It's been 6 years since DC's political elite
gathered together for the Metropolitan Branch Trail ribbon cutting ceremony
and there isn't much to show for it. There's a small stretch of bike lane by Union Station,
a shrub infested stretch along John McCormack Road near
Catholic University (that ends at the trash transfer station) and another short
piece from the Takoma
Campus of Montgomery College that ends abruptly at the DC line. There's
also the piece they built with the New York Avenue Metro station, but it was
open for exactly one day and has sat unused for almost a year.
And there's controversy.
1) In Montgomery County, project planners, after
presenting three designs for public input, recommended an option
that included a bridge over Georgia Avenue and a tunnel under the East-West
highway. But DPWT management rejected it as too expensive and forced them back
to the drawing board for a "no tunnel, no
bridge" option.
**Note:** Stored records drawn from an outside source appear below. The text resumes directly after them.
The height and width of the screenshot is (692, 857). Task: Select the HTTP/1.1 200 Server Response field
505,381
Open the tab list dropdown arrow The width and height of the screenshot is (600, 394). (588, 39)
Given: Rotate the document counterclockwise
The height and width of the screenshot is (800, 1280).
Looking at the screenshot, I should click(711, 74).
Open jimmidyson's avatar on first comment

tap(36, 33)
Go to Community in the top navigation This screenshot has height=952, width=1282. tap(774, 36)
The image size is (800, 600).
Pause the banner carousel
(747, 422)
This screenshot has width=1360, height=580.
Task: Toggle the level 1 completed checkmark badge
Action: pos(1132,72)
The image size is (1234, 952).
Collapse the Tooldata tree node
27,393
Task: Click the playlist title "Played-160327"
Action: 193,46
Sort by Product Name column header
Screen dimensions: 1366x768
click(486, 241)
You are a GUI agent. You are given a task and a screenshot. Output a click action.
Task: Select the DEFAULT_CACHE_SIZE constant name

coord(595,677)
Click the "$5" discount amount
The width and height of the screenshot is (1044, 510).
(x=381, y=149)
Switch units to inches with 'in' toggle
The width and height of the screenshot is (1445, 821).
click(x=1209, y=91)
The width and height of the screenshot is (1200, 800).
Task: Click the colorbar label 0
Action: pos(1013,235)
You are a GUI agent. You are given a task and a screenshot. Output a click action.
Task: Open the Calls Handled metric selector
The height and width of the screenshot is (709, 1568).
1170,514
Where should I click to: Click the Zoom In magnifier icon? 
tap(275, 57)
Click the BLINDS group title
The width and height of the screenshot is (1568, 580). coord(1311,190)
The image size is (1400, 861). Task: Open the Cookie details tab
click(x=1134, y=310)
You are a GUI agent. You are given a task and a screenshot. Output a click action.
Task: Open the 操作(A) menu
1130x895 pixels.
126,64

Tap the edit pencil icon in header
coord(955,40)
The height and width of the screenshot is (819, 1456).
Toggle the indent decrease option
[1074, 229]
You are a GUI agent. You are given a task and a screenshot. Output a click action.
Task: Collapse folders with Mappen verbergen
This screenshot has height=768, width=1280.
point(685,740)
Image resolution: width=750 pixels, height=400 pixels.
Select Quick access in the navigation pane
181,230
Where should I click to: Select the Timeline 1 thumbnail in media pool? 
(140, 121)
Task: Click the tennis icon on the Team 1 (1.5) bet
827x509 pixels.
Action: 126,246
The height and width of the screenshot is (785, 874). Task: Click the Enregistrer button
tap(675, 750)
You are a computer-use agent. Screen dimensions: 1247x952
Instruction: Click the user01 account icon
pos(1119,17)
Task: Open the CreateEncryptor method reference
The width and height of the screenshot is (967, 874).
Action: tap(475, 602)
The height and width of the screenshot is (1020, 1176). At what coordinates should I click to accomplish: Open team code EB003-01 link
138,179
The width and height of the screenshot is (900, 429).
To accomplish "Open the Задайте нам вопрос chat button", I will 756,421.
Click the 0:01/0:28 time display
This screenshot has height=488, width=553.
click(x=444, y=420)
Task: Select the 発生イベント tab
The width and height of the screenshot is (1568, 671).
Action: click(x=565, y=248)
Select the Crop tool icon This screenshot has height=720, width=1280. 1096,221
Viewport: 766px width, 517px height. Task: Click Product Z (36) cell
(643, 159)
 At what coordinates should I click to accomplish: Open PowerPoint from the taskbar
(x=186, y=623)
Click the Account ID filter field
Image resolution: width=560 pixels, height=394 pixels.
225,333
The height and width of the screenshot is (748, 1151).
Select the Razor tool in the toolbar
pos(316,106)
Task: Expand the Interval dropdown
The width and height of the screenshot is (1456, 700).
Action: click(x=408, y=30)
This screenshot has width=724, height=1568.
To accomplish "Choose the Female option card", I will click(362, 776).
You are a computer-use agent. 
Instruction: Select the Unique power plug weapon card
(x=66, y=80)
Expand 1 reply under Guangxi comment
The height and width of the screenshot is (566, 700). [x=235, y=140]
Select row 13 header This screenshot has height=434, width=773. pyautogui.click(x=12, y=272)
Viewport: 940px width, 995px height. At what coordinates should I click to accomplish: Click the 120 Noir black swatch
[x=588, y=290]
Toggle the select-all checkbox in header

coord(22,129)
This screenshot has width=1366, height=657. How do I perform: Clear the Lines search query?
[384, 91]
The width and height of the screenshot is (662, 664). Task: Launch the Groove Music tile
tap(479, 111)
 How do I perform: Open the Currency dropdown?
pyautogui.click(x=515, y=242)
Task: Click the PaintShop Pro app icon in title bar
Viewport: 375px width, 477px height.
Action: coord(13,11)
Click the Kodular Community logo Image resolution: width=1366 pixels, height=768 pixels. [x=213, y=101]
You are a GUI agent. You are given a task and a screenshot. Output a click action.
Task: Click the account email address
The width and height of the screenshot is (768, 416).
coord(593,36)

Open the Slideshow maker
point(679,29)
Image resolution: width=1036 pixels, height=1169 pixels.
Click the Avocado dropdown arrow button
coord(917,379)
The new option is not in keeping with the master plan
and threatens to slip the schedule enough that the trail misses the two-year
budget cycle.
2) The section of land north of the New York Avenue metro
needed to open that section of trail has been held up by complicated land
ownership issues.
The northern tract - owned by Pepco and WMATA (Not CSX as previously reported
here) - was supposed to be given to DDOT. WMATA needed to survey it first,
something they completed in July 2005. In May, DDOT sent a letter to WMATA
asking them to complete the trail, but they have not acted on the letter.
3) Originally the trail was to
pass through Fort Totten Park and over Riggs
road on a trail bridge, but the National Park Service put the kabash on the
bridge because it would have too large an impact on environmental and
historical aspects of the park.
So all in all, DC area politics as usual.